◆ WHAT THE EXERCISE ASKS
Repeat the listing exactly. Pictures stay out of your copy.

********

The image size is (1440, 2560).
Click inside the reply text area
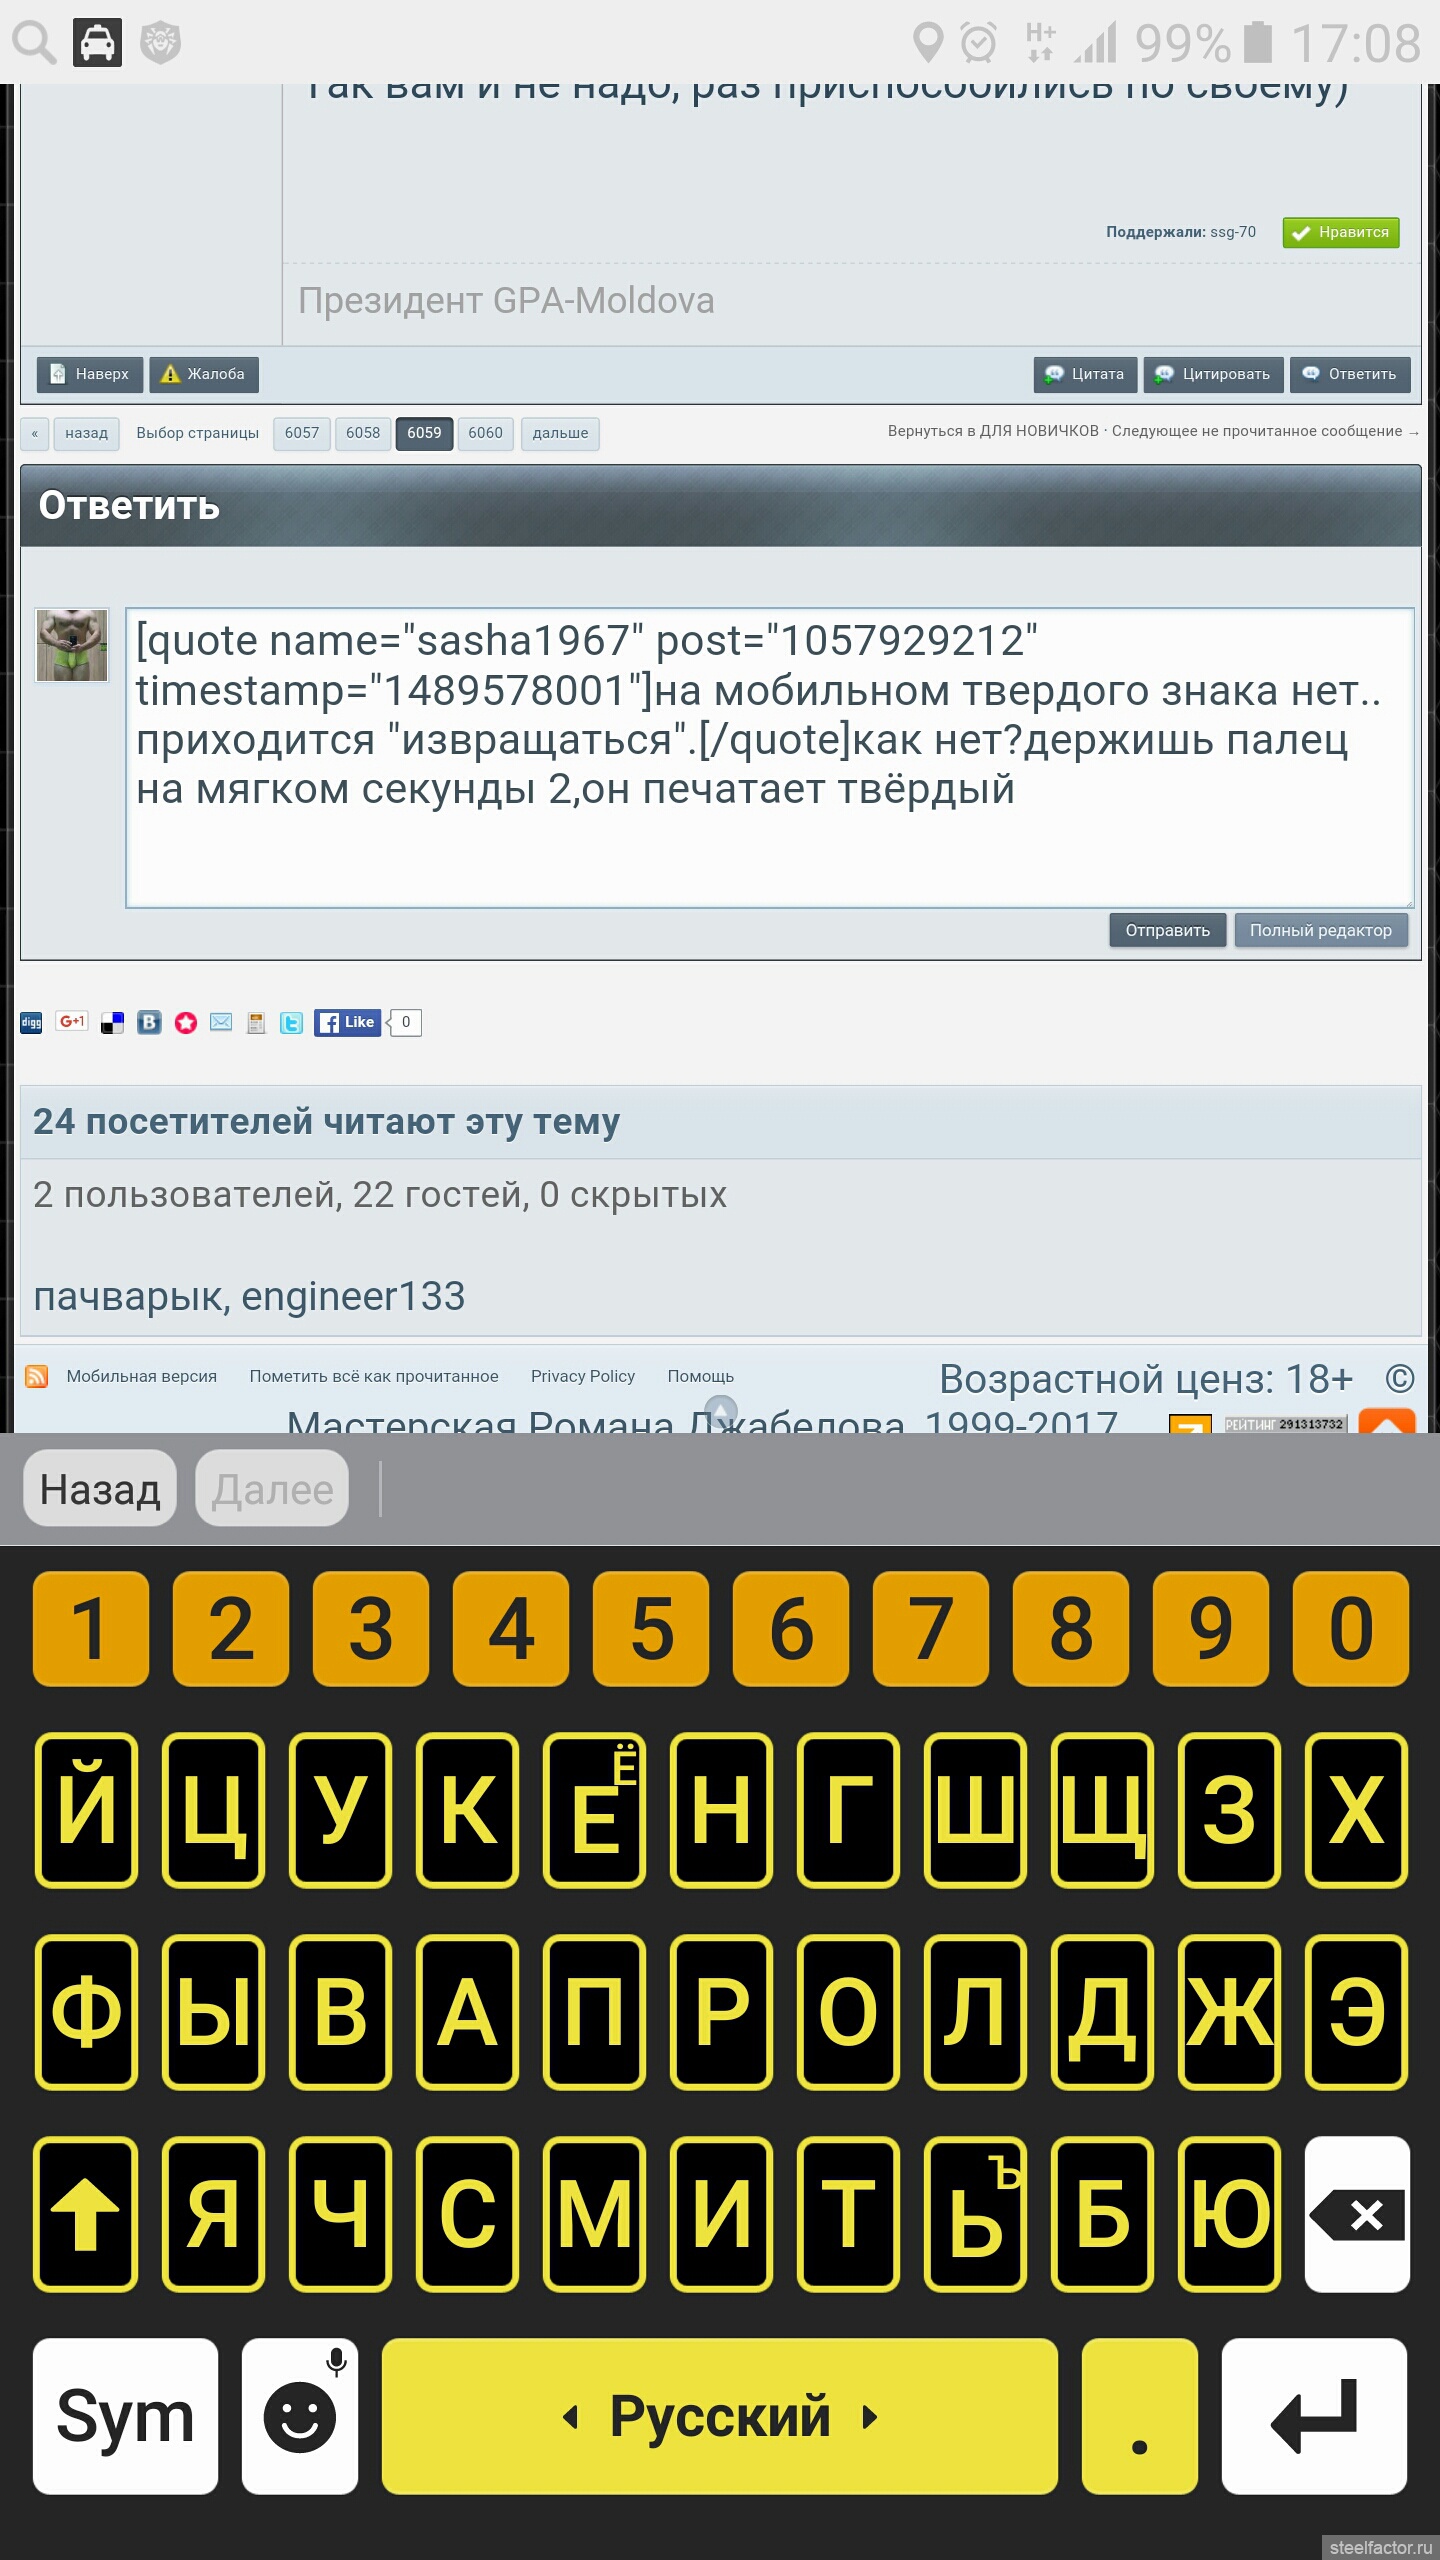tap(770, 757)
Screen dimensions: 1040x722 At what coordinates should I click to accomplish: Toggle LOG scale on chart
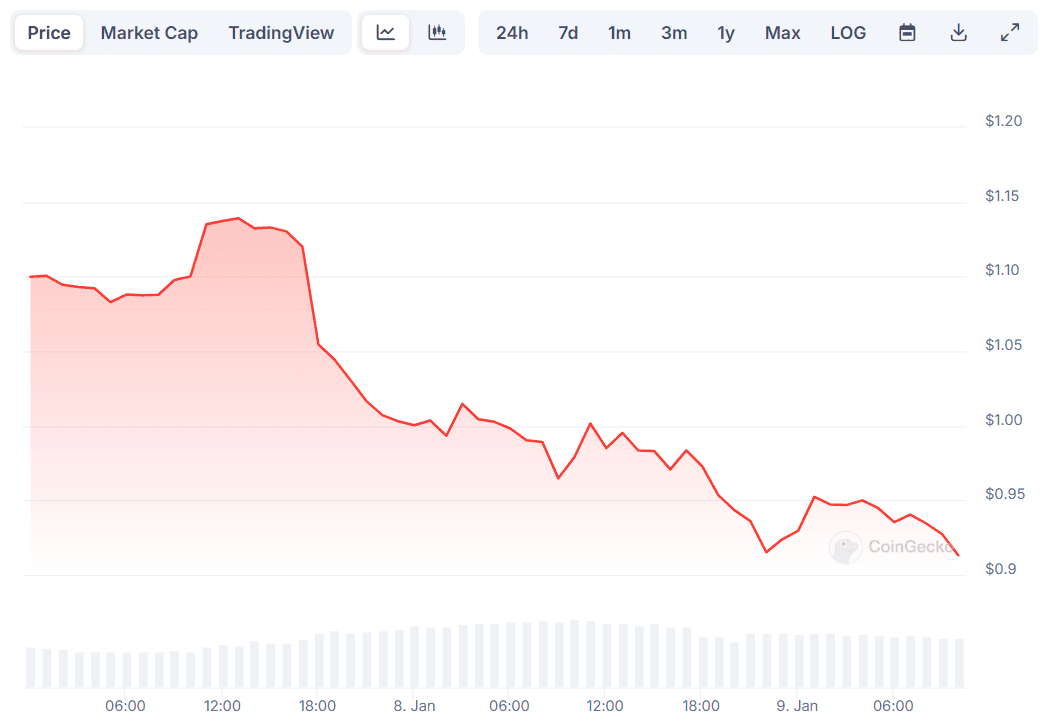(x=848, y=33)
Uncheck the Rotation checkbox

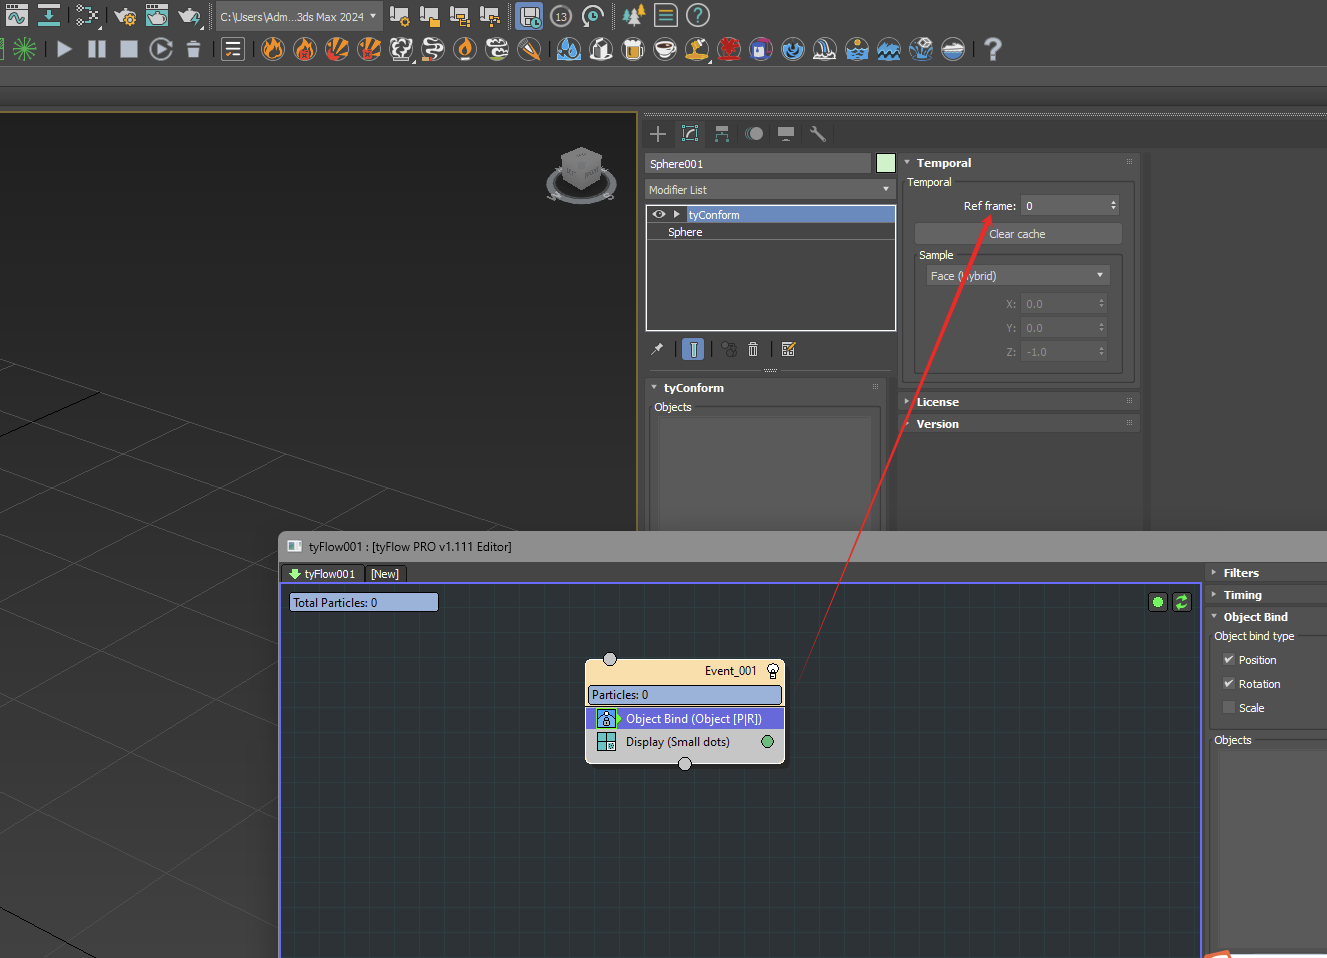(x=1229, y=684)
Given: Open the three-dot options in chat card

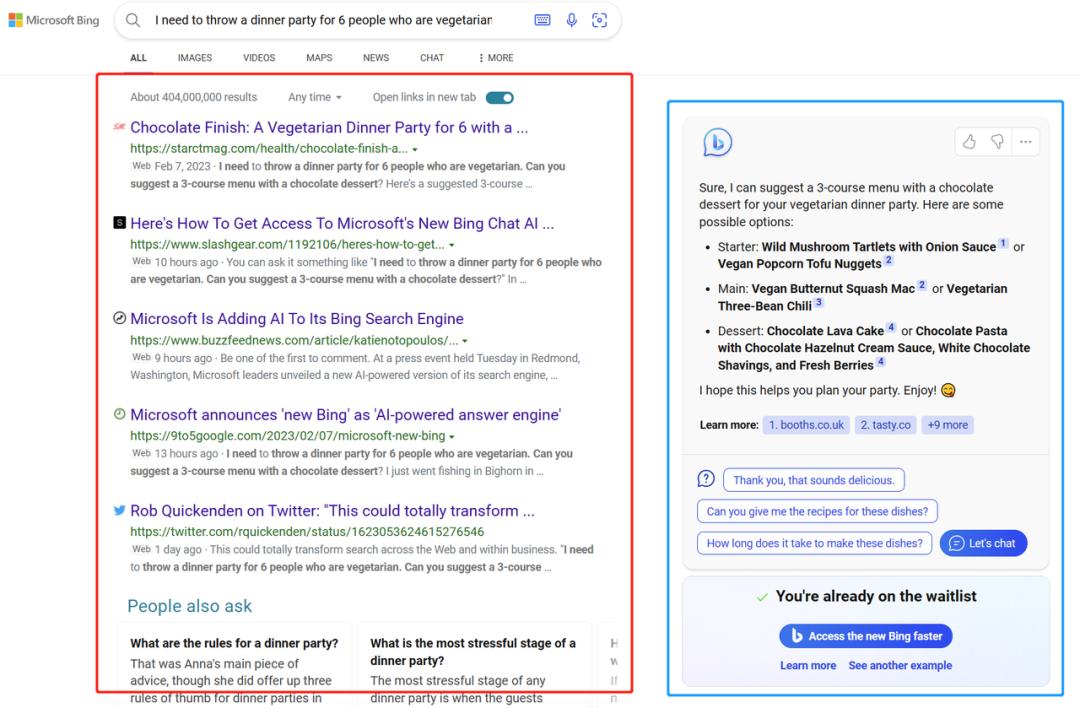Looking at the screenshot, I should coord(1025,142).
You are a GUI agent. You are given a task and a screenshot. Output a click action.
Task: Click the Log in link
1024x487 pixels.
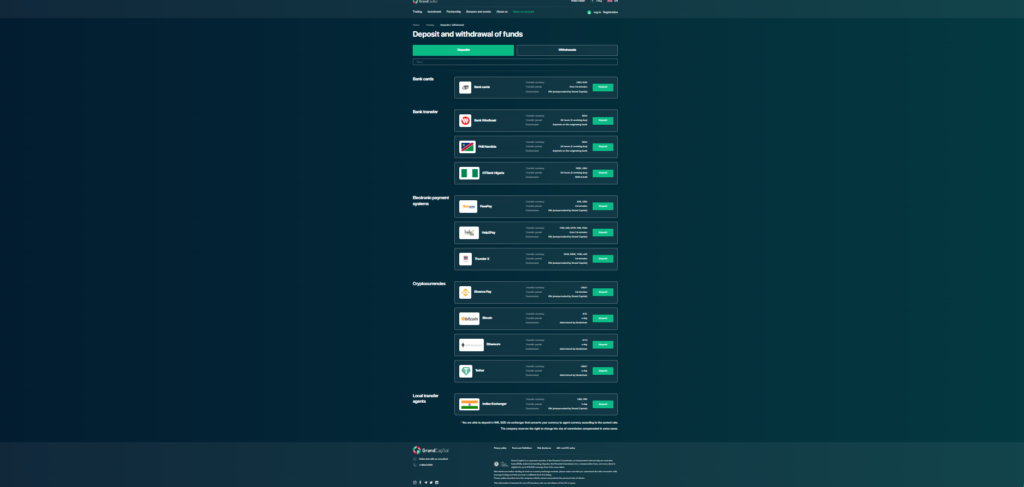596,12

********

◆ EXPECTED OUTPUT
The image size is (1440, 2560).
Click inside the reply text area
tap(770, 757)
Screen dimensions: 1040x722 At what coordinates should I click to accomplish: Toggle LOG scale on chart
(x=848, y=33)
Uncheck the Rotation checkbox

(x=1229, y=684)
Given: Open the three-dot options in chat card

Looking at the screenshot, I should coord(1025,142).
You are a GUI agent. You are given a task and a screenshot. Output a click action.
Task: Click the Log in link
1024x487 pixels.
596,12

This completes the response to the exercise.